In this question "CSS3 Selector That Works like jQuery's .click()?" I posted an answer using the :checked
state of an input
, of type="checkbox"
to toggle the display of an element.
This is the HTML of the demo I posted in that answer:
<input type="checkbox" id="switch" />
<nav>
<h2>This would be the 'navigation' element.</h2>
</nav>
<label for="switch">Toggle navigation</label>
And the CSS (with transitions stripped for brevity):
#switch {
display: none;
}
#switch + nav {
height: 0;
overflow: hidden;
/* transitions followed */
}
#switch:checked + nav {
height: 4em;
color: #000;
background-color: #ffa;
/* transitions followed */
}
label {
cursor: pointer;
}
Once I'd posted the answer it occurred to me that we could also toggle the text of the label
used to trigger the state-change of that checkbox, using the following selectors (having amended the label
's text to 'navigation'):
label {
display: inline-block;
cursor: pointer;
}
#switch + nav + label::before {
content: 'Show ';
}
#switch:checked + nav + label::before {
content: 'Hide ';
}
Simplified/basic JS Fiddle demo.
This did not work, in that while the selector matched while the input
was in its unchecked state (and the label
showed Show navigation
), the selector failed to match when the state of the input
changed. Note that the transitions were still effected on the nav
element, and the original matching selector indicates that the next-sibling combinator matched originally. The above link shows a simplified demo of the not-working (in Chrome 27/Windows XP) selectors.
It then occurred to me to try the general-sibling combinator, to reduce the selector-chain. which resulted in the following CSS (with transitions again stripped for brevity):
#switch:checked + nav {
background-color: #ffa;
}
label {
display: inline-block;
cursor: pointer;
}
#switch ~ label::before {
content: 'Show ';
}
#switch:checked ~ label::before {
content: 'Hide ';
}
Somewhat to my surprise, this worked (the content
of the label
changed in response to the changed-state of the input
).
So, the question: why does the general-sibling combinator allow for updating of a later-sibling while chained next-sibling combinators (which match the elements and the structure of the DOM) does not?
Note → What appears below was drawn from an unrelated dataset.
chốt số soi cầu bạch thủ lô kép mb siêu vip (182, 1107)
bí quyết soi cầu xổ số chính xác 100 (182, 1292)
Further, this does seem to work in Firefox (21, on Windows XP); so I guess the question is altered slightly to include: is this a bug in Chrome/Webkit, or an expected behaviour?
And, even further, it seems that while this is a bug in Chrome (thanks @Boltclock), there's a somewhat ludicrous 'do-nothing' animation that fixes the non-working demo (though other, perhaps better, alternatives exist, as Scott's answer shows):
body {
-webkit-animation: bugfix infinite 1s;
}
@-webkit-keyframes bugfix {
from {
padding: 0;
}
to {
padding: 0;
}
}
#switch {
}
#switch + nav {
-moz-transition: all 1s linear;
-ms-transition: all 1s linear;
-o-transition: all 1s linear;
-webkit-transition: all 1s linear;
transition: all 1s linear;
}
#switch:checked + nav {
background-color: #ffa;
-moz-transition: all 1s linear;
-ms-transition: all 1s linear;
-o-transition: all 1s linear;
-webkit-transition: all 1s linear;
transition: all 1s linear;
}
label {
display: inline-block;
cursor: pointer;
}
#switch + nav + label::before {
content:'Show ';
}
#switch:checked + nav + label::before {
content:'Hide ';
}
Note: the reason I'm updating the question with this 'fix,' rather than posting it as an answer, is simply because the question wasn't "how can I fix this?" but (basically) "why doesn't it work?"